Натурально, ничего мстительного давно уже нет, он давно все простил, хоть ничего не может забыть. И с Владимиром Ивановичем он знаком непосредственно, приходилось с ним поработать, и вышла из этой работы беда. И О Константине Сергеевиче уже давно он говорит обдуманно, спокойно, без признаков раздражения:

— Его система — это шаманство. Вот Ершов, например. Милейший же человек, но актер уж хуже не выдумаешь. А все — по системе. Или Коренева. Записывает за ним большими буквами каждое слово, а начнет на сцене кричать своим гусиным голосом — так с ума можно сойти! А Тарханов без всякой системы — а самый блестящий актер! Бывало, стали репетировать на квартире Константина Сергеевича «Мертвые души». Ну, Константин Сергеевич в ход свои этюды пустил. Тарханов сообразил сразу все, гримасу страшную скорчил, схватился за бок, печень, говорит, у него. И ушел. И не приходил все время бесчисленных репетиций. А как сыграл Собакевича? Первым номером! Вот вам и система!

Но как бы на этот счет ни ошибался Виленкин, а по обывательским меркам в самом деле соблазн чрезвычайно, бесконечно велик. Тем более, что, сколько он ни злится на любимый театр, сколько ни злословит о странных людях и губительных порядках его, он действительно многое, если не все прощает ему. Однако он-то трезво смотрит на вещи, куда трезвее, чем смотрят они, все-таки люди посредственные. Виленкин припоминает одну его чрезвычайно любопытную, чрезвычайно важную мысль:

— Нет, это рискованно для меня.
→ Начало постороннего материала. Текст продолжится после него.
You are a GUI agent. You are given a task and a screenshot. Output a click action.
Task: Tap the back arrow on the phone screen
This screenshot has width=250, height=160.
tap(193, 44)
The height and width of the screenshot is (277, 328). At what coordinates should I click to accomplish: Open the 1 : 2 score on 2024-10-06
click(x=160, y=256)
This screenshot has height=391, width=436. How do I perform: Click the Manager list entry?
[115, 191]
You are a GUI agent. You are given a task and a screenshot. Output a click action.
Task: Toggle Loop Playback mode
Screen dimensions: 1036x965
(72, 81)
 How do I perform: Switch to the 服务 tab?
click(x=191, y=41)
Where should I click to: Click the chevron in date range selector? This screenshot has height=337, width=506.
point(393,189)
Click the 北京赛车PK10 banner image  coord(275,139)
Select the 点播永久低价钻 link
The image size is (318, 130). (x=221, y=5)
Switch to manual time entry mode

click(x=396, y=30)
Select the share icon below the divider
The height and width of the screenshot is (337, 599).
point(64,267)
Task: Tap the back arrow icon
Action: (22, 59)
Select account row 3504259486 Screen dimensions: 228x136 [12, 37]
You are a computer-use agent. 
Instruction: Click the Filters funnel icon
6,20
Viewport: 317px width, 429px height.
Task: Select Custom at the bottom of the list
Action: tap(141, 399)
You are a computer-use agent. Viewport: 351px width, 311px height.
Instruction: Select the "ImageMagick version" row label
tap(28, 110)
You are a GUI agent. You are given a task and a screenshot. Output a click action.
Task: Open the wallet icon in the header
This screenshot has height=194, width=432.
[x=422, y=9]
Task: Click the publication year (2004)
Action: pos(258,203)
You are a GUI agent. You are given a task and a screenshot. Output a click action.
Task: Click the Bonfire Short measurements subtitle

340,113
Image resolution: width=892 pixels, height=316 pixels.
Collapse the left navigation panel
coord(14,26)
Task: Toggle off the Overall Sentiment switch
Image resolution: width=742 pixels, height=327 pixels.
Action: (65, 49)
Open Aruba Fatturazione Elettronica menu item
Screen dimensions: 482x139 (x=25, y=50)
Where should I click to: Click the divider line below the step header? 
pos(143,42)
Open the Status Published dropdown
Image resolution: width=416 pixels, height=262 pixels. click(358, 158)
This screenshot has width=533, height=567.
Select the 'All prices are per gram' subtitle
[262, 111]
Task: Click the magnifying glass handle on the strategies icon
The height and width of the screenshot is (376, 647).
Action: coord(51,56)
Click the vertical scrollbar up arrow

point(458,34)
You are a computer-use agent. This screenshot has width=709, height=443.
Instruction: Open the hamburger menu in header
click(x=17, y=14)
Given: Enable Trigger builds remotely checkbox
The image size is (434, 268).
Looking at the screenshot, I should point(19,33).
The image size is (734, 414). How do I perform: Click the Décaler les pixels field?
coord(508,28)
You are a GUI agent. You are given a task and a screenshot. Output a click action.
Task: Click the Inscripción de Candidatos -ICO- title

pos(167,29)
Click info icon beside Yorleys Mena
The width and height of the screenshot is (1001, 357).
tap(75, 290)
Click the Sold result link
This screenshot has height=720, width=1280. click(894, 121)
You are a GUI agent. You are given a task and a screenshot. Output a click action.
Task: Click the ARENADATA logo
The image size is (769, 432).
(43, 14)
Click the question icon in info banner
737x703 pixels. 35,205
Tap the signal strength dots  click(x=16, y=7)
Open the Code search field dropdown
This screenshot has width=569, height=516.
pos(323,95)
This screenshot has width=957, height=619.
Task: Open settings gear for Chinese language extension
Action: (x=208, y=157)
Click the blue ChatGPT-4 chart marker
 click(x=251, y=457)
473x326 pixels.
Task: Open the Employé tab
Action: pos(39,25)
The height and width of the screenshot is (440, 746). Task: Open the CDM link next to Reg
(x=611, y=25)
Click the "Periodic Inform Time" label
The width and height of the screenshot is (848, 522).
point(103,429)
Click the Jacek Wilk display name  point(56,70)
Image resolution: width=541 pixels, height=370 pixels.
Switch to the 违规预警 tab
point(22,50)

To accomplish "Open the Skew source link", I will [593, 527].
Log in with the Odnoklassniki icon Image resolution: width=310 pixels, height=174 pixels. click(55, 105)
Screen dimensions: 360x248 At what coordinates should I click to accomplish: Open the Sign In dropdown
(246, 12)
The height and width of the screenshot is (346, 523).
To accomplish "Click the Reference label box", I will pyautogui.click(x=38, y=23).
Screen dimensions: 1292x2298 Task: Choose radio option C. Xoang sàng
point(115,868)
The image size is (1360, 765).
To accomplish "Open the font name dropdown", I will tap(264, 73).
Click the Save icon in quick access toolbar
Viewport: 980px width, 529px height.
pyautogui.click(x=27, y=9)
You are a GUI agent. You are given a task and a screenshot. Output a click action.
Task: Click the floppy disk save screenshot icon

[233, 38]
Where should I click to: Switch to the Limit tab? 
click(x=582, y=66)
Это кончится плохо.

Елена Сергеевна прячет в дневник ту же мысль, выраженную обдуманней и пространней:

— Я никогда не пойду на это. Мне это невыгодно делать. Это опасно для меня. Я знаю все наперед, что произойдет. Меня травят — я даже знаю, кто — драматурги, журналисты...

Опасно? Рискованно? Да отчего? Около трех уже лет он обдумывает эту своеобразную пьесу. В этом интимном ночном разговоре с Виленкиным, с Марковым он признается, что из новой пьесы уже мерещится кое-что, то есть он уже вполне представляет направление, самый смысл и характер ее.

Что же мерещится? Апофеоз? Ведь трещат беспрестанно газеты, журналы, радио, торжественные собрания, все, у кого голос есть, о дне рождения товарища Сталина. Восхищаются! Восхваляют! Вождь! Вождь! Вождь! А там грядет юбилей. Товарищу Сталину шестьдесят лет! То-то во все трубы станут трубить. Это время такое, что всем нужен вождь, опора, надежда, творец всех наших побед. Ведь, дорогие товарищи, завтра война!

Тогда в чем же опасность, откуда же риск? Забросают цветами. Орден Ленина нацепят на грудь. Дачу построят. Квартиру дадут. Отпустят в Париж. Апофеозы нынче в чрезвычайной цене. Ведь только апофеозами и может сплотиться народ. Ведь и в самом деле завтра война!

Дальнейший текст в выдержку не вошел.